> [ПРЕДЛОЖЕННЫЙ ОТРЫВОК]
| |
— Каждая птица вьет собственное гнездо.
Почти два поколения Губару усиленно трудился над восстановлением Шушана и его
земли. Счастливая это была страна; у крестьян появились новые железные плуги,
которые Кир вырвал из монополии храма Мардука; сельские жители пускались в
долгие путешествия, чтобы увидеть чудо их золотого храма. Теперь Губару мог
спокойно готовиться к смерти.
Киру не пришло в голову, что мудрый эламит выполнил эту работу при помощи
самого Ахеменида. Полный предчувствий, Кир направился по горной дороге в свою
долину. У реки он остановил коня, чтобы послушать хорошо знакомое стремительное
движение на порогах, глубоко вдохнул холодный воздух, пытаясь в брызгах
падающей воды увидеть смеющуюся Анахиту. На самом деле, когда он вступил на эту
укрытую территорию, усталость, скопившаяся за тридцать лет, как дремота,
охватила его. Несмотря на решимость отправиться исследовать дальний восток, он
не покидал этой долины еще шесть лет.
ХРОНИКА МОЛЧИТ
Пока эти годы не прошли, жители новой Персидской империи не понимали, что то
было время нежданного мира. От Тира до Мараканды политики надеялись, что
Ахеменид отправится на новые завоевания; торговцы остерегались, что вот-вот на
огромной территории, по которой пролегали их маршруты, разразится бунт против
правления одного человека; крестьяне в полях ожидали обычного появления
всадников или — что было бы хуже, на их взгляд, — военачальника с копьеносцами,
изымавших урожай царским именем. Ничего подобного, однако, не происходило. За
последние шесть лет царствования Кира вавилонская хроника просто фиксировала
ход времени, а иудеи, со своей стороны, описывали споры, задерживавшие
строительство храма Яхве. «Каждый человек ходит только в свой дом».
Было несколько причин для этого непривычного спокойствия. Кочевники с севера
пытались во владениях. Ахеменидов добыть богатую добычу — надеясь вторгнуться с
появлением травы на пастбищах и уйти с последним урожаем — но были встречены
опытными наездниками, не менее опасными, чем они сами. Что касается гражданских
войн брата против брата или между князьями, с нетерпением ожидающими смерти
царствующих отцов, то приказ Кира запрещал эти привычные конфликты. К тому же
не осталось даже трона, за который стоило бы драться, кроме его собственного.
Защитник каждой страны был назначен Ахеменидом и его чин не передавался по
наследству. В беспокойном Вавилоне после отставки старого Губару наследник
Камбис правил железной рукой, поддерживаемый воинством, которое многого от него
ожидало. Этот халдейский Вавилон был на самом деле торговой империей, и с
расширением торговли при Кире ни у одного защитника национальных традиций не
возникало желания рисковать и бунтовать.

> [НЕОБРАБОТАННЫЕ СТРОКИ]
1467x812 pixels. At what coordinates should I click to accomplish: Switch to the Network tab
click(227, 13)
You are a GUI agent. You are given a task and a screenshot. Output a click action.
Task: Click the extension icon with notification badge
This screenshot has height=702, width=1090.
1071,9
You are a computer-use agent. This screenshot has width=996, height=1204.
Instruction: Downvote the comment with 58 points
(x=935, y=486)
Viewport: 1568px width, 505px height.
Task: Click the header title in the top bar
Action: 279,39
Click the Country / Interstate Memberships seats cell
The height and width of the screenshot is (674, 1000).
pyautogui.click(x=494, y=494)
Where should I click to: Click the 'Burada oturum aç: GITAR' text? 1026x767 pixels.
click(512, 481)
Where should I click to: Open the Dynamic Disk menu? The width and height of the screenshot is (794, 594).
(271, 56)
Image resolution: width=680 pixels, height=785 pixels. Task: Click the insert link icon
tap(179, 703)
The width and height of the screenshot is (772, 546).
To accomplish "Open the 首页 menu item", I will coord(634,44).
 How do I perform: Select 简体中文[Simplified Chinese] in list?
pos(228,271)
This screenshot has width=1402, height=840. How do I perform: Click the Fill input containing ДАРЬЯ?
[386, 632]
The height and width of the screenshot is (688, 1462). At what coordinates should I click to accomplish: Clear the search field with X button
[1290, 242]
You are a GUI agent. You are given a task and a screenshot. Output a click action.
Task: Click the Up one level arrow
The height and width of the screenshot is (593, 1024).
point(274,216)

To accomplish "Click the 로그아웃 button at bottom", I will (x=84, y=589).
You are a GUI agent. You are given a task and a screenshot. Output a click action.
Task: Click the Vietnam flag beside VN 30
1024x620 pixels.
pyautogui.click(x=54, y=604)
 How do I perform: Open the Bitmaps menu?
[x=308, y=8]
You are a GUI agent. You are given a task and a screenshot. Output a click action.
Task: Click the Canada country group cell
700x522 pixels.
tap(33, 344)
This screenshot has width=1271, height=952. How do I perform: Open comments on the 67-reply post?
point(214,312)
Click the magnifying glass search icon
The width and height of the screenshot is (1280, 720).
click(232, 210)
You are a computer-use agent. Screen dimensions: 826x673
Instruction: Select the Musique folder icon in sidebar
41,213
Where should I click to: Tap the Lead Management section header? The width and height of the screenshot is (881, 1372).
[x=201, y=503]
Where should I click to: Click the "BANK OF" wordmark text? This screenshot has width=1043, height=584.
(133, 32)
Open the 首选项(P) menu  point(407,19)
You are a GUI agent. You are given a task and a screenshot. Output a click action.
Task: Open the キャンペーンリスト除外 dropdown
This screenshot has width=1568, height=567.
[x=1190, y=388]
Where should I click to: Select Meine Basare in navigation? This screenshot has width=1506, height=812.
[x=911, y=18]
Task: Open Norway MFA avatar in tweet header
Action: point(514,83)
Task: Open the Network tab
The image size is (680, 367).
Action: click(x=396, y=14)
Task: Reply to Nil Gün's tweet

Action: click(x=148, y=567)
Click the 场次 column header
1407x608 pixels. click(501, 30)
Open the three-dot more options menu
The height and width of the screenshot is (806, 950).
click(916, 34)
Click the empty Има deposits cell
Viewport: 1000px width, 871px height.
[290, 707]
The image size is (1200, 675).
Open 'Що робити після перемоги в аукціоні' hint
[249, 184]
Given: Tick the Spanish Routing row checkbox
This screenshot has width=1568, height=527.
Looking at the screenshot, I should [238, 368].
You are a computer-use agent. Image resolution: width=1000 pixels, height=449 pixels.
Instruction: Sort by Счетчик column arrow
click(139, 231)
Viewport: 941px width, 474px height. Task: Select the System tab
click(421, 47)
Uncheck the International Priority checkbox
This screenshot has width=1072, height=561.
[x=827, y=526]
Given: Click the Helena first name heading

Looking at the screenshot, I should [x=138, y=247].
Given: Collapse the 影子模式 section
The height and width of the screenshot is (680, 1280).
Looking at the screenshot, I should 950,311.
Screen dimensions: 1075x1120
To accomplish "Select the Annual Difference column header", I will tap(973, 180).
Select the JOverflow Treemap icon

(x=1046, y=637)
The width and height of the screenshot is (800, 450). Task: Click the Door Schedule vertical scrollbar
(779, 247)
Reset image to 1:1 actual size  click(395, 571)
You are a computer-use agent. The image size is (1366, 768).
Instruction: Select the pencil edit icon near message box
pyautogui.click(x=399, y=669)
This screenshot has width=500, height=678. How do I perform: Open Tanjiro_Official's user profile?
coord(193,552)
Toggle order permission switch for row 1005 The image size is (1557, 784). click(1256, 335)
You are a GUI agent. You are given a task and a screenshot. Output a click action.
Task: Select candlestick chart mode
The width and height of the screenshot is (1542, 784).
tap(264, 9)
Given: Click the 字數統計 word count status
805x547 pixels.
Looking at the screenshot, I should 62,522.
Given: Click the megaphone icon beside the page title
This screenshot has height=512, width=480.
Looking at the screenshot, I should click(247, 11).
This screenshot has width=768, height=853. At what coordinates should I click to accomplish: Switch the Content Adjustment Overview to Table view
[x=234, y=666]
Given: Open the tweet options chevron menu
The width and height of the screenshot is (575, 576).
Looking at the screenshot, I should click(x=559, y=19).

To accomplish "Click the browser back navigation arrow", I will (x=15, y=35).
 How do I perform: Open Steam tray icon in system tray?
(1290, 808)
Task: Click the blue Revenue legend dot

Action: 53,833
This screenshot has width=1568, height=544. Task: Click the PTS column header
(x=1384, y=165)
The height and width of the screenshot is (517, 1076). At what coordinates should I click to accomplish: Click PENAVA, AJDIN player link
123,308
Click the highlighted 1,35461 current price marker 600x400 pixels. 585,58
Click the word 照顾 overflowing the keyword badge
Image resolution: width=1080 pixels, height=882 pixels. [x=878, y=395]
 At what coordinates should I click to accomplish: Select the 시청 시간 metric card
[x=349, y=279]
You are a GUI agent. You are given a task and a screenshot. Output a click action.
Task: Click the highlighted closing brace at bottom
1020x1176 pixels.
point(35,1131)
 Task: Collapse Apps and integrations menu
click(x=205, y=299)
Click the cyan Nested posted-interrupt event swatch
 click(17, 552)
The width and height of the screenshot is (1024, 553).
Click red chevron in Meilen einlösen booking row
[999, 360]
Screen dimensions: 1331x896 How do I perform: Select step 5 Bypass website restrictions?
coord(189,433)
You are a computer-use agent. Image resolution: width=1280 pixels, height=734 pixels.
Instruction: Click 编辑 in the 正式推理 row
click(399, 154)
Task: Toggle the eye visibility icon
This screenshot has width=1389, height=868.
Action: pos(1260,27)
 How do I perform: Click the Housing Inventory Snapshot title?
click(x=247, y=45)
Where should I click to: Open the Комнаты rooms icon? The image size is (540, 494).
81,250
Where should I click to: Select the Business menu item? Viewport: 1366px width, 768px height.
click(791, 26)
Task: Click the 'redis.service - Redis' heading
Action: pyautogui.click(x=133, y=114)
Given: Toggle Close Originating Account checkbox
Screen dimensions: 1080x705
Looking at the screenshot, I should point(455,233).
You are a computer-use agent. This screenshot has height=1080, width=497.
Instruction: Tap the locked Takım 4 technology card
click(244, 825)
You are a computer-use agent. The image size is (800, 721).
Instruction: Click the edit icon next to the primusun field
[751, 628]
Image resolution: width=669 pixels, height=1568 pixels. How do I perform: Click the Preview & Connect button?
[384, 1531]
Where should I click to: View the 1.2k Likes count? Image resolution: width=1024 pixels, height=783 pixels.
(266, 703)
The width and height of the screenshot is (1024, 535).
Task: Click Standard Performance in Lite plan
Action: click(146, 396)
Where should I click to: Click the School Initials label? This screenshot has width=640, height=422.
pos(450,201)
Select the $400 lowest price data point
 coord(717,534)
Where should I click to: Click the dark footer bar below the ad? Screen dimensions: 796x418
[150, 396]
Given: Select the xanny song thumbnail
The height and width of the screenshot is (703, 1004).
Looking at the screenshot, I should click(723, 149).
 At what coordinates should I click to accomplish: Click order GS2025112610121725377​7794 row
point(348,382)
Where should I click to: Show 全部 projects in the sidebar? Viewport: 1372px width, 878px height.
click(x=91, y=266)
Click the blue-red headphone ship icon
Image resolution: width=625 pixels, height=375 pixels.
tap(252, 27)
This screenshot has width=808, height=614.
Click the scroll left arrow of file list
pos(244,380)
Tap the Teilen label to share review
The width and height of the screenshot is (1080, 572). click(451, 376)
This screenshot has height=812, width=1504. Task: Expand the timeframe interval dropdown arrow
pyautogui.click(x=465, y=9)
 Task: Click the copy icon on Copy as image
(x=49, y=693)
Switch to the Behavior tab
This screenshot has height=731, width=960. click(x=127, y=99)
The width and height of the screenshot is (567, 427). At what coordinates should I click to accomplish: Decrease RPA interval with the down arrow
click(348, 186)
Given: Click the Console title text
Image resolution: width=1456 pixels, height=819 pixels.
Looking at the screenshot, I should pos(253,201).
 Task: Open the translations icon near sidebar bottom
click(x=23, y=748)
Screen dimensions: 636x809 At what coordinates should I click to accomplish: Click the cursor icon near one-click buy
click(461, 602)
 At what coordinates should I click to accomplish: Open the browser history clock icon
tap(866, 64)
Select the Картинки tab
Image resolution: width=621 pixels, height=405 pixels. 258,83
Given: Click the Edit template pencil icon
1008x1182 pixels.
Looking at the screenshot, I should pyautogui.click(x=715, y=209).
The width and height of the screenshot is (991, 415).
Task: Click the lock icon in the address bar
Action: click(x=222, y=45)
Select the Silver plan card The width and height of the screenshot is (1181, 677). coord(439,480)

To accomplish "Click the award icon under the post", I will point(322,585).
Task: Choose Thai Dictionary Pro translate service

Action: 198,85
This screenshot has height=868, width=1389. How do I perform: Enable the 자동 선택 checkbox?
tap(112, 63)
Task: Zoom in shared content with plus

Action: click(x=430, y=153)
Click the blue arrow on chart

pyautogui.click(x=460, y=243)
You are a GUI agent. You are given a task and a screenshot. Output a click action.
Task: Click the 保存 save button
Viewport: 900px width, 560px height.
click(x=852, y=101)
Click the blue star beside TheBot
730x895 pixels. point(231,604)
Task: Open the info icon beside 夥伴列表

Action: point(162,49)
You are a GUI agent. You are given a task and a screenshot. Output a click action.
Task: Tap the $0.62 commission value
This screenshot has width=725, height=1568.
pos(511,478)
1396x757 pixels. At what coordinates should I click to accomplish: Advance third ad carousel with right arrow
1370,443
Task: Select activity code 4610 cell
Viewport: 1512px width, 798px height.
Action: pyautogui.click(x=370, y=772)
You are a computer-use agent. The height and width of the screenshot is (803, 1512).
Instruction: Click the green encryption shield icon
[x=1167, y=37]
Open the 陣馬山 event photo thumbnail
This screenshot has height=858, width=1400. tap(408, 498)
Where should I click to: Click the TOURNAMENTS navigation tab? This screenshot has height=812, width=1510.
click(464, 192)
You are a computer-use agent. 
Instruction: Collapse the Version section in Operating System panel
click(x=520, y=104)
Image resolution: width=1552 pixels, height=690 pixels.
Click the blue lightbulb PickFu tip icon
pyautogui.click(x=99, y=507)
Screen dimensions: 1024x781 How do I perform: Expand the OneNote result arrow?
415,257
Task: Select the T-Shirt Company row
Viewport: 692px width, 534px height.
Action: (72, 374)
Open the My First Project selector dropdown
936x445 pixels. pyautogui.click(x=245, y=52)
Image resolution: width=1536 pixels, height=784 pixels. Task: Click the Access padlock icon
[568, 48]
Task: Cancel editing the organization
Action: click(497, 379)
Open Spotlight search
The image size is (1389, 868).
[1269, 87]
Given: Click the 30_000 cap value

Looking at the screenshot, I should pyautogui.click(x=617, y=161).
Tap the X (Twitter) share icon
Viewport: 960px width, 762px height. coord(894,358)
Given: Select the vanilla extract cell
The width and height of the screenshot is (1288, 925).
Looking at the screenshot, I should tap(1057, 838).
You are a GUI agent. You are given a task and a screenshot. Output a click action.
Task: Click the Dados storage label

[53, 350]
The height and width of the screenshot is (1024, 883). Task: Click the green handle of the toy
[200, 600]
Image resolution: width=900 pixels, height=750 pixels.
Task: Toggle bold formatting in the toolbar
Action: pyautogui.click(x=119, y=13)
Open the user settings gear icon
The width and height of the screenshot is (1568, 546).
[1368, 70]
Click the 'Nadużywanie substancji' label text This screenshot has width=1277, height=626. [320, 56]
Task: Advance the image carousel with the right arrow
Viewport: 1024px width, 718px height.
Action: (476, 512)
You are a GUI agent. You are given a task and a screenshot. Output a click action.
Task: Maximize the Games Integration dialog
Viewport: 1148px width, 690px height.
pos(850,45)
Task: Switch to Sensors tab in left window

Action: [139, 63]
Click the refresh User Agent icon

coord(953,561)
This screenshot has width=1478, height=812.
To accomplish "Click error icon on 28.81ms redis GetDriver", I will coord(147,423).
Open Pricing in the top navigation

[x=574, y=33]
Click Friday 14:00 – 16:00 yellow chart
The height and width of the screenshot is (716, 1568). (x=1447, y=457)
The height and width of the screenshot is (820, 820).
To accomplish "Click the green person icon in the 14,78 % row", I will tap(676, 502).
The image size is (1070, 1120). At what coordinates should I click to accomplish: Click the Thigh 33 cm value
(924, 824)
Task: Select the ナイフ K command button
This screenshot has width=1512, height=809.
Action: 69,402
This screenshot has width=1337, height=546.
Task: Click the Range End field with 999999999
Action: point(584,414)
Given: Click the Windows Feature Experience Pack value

> [ЗАДАНИЯ К ВЫПОЛНЕНИЮ]
- A) Ответьте на вопросы по отрывку о Кире:
(i) Сколько лет Кир не покидал своей долины, несмотря на решимость отправиться на дальний восток?
(ii) Что фиксировала вавилонская хроника за последние шесть лет царствования Кира?
(iii) Кто правил в Вавилоне после отставки старого Губару?
- B) Продолжите, пожалуйста, отрывок о Кире, начав сразу после его последнего предложения.
Строки — самостоятельный материал, с отрывком о Кире они не связаны.

> [РЕЗУЛЬТАТЫ УПРАЖНЕНИЯ]
- A)
(i) Шесть лет.
(ii) Просто ход времени.
(iii) Наследник Камбис.

- B)
Вавилонское многообразие языков закончилось — в качестве общего языка общения
везде, даже в Иерусалиме, был выбран арамейский. В Сардах, где жили люди
искушенные в житейских делах, перестали горевать о Крезе. Поборники
освобождения греков затруднялись ответить на вопрос: от чего же нужно было
освобождать ионийских греков? Западные города, такие, как Спарта или Афины,
продолжали искать свое наследие на Ионийском побережье. Наиболее прозорливые
эксперты в политических вопросах, жрецы Аполлона в Дельфах, продолжали
пророчествовать о Персии. (О Мидии все постепенно забыли.) Но основной причиной
всего этого спокойствия было нечто неизвестное хроникерам, хотя народ в целом
об этом подозревал. Всему причиной была терпимость царя.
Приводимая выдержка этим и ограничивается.